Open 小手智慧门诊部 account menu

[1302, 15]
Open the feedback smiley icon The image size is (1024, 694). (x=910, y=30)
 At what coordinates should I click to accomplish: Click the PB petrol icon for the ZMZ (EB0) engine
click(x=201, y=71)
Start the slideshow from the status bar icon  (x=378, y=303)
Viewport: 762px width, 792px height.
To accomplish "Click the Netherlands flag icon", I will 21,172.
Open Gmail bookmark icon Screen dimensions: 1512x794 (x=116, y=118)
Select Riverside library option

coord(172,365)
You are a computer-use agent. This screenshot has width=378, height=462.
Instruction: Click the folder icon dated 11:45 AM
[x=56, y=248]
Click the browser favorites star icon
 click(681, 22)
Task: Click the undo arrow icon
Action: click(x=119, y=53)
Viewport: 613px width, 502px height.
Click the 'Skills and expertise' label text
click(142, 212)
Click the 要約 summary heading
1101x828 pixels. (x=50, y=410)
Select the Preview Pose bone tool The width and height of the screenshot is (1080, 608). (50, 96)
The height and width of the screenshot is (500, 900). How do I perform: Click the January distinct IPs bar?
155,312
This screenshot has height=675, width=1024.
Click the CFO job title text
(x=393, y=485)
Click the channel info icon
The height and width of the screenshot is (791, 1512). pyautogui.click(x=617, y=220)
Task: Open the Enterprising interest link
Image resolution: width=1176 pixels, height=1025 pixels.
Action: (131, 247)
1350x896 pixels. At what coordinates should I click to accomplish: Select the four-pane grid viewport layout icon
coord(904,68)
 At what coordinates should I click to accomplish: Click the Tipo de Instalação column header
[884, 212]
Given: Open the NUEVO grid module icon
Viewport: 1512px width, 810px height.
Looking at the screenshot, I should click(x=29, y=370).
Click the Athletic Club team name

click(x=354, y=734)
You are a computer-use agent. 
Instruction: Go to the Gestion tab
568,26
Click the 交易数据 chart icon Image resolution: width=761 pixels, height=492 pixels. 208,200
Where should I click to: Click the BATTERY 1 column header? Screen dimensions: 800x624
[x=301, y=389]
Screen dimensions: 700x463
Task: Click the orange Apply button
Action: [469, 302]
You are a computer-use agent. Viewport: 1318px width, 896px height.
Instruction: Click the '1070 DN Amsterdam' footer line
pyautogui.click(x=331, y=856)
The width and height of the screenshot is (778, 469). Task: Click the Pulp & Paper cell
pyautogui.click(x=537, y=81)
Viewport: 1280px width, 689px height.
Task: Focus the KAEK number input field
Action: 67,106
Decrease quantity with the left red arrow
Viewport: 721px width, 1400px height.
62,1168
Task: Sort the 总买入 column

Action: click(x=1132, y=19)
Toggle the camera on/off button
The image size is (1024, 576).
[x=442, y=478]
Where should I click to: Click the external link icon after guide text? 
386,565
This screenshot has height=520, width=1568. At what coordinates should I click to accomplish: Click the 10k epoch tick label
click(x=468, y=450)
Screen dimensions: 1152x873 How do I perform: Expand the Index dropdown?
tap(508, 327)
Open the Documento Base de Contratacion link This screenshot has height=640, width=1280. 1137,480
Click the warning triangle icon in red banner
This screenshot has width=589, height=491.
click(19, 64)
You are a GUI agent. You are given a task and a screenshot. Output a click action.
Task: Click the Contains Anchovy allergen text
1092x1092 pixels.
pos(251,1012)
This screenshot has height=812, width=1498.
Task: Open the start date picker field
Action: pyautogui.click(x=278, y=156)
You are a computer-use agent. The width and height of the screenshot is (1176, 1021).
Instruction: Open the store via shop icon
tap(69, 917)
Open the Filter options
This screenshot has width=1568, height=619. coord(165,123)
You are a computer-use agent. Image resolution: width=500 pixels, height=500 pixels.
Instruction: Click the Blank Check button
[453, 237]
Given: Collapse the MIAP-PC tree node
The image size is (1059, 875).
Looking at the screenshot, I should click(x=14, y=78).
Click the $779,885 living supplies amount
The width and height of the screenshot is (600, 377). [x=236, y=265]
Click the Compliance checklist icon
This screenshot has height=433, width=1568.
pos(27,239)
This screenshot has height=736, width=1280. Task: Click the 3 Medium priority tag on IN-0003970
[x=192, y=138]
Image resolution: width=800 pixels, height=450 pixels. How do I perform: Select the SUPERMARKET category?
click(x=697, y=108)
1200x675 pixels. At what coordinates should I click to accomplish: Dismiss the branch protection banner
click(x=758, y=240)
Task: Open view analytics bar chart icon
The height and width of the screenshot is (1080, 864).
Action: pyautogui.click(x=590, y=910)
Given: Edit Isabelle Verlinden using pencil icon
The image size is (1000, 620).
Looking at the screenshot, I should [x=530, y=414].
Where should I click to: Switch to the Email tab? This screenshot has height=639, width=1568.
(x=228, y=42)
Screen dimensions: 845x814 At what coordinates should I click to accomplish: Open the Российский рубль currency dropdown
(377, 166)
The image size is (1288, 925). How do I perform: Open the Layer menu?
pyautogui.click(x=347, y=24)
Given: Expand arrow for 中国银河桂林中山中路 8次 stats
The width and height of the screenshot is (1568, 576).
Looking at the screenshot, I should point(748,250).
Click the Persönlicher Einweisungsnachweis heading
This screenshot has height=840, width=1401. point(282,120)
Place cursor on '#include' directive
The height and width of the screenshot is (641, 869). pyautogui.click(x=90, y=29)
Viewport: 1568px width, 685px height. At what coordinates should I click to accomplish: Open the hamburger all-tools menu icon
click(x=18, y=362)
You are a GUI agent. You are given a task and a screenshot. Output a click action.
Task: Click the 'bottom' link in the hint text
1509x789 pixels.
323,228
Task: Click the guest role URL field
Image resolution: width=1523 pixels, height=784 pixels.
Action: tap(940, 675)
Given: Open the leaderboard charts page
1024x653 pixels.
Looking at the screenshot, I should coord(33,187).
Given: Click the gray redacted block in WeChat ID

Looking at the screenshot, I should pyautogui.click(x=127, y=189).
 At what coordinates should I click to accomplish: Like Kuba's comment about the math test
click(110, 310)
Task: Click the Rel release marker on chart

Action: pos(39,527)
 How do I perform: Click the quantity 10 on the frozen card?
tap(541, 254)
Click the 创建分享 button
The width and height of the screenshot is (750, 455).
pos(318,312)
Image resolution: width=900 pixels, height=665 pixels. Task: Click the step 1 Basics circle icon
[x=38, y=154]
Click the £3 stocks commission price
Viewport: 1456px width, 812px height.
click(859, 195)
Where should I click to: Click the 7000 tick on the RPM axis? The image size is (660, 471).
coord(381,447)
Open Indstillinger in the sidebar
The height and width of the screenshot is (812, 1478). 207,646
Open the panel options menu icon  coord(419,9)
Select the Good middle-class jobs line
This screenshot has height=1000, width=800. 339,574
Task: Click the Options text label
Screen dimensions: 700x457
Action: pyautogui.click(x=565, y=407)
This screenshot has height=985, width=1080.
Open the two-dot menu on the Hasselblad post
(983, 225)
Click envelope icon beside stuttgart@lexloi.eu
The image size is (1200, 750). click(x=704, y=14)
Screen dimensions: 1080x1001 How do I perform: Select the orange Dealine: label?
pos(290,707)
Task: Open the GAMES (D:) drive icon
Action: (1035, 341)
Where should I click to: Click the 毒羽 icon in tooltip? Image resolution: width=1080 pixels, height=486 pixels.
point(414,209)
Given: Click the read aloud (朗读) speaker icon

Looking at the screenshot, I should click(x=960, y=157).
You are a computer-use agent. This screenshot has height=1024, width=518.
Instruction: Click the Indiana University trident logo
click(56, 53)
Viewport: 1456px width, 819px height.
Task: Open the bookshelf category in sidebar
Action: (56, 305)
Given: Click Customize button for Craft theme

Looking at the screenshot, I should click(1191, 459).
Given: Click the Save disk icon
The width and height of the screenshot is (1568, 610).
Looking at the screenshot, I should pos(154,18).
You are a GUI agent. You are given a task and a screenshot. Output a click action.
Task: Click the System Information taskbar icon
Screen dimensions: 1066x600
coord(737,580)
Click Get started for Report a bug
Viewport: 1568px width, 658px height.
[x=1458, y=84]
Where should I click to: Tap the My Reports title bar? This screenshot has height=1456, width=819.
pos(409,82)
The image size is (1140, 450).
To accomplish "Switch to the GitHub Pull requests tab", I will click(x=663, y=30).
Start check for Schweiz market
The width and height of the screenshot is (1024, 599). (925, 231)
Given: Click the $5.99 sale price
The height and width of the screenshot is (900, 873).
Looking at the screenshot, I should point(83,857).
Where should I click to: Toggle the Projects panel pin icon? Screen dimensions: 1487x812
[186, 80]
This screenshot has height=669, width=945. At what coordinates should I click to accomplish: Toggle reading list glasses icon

#####

■ **The problem**:
From the first line of the records above to the line that contains "Click the 交易数据", quote each line exactly.

■ **Result**:
Open 小手智慧门诊部 account menu

[1302, 15]
Open the feedback smiley icon The image size is (1024, 694). (x=910, y=30)
 At what coordinates should I click to accomplish: Click the PB petrol icon for the ZMZ (EB0) engine
click(x=201, y=71)
Start the slideshow from the status bar icon  (x=378, y=303)
Viewport: 762px width, 792px height.
To accomplish "Click the Netherlands flag icon", I will 21,172.
Open Gmail bookmark icon Screen dimensions: 1512x794 (x=116, y=118)
Select Riverside library option

coord(172,365)
You are a computer-use agent. This screenshot has width=378, height=462.
Instruction: Click the folder icon dated 11:45 AM
[x=56, y=248]
Click the browser favorites star icon
 click(681, 22)
Task: Click the undo arrow icon
Action: click(x=119, y=53)
Viewport: 613px width, 502px height.
Click the 'Skills and expertise' label text
click(142, 212)
Click the 要約 summary heading
1101x828 pixels. (x=50, y=410)
Select the Preview Pose bone tool The width and height of the screenshot is (1080, 608). (50, 96)
The height and width of the screenshot is (500, 900). How do I perform: Click the January distinct IPs bar?
155,312
This screenshot has height=675, width=1024.
Click the CFO job title text
(x=393, y=485)
Click the channel info icon
The height and width of the screenshot is (791, 1512). pyautogui.click(x=617, y=220)
Task: Open the Enterprising interest link
Image resolution: width=1176 pixels, height=1025 pixels.
Action: (131, 247)
1350x896 pixels. At what coordinates should I click to accomplish: Select the four-pane grid viewport layout icon
coord(904,68)
 At what coordinates should I click to accomplish: Click the Tipo de Instalação column header
[884, 212]
Given: Open the NUEVO grid module icon
Viewport: 1512px width, 810px height.
Looking at the screenshot, I should click(x=29, y=370).
Click the Athletic Club team name

click(x=354, y=734)
You are a computer-use agent. 
Instruction: Go to the Gestion tab
568,26
Click the 交易数据 chart icon Image resolution: width=761 pixels, height=492 pixels. 208,200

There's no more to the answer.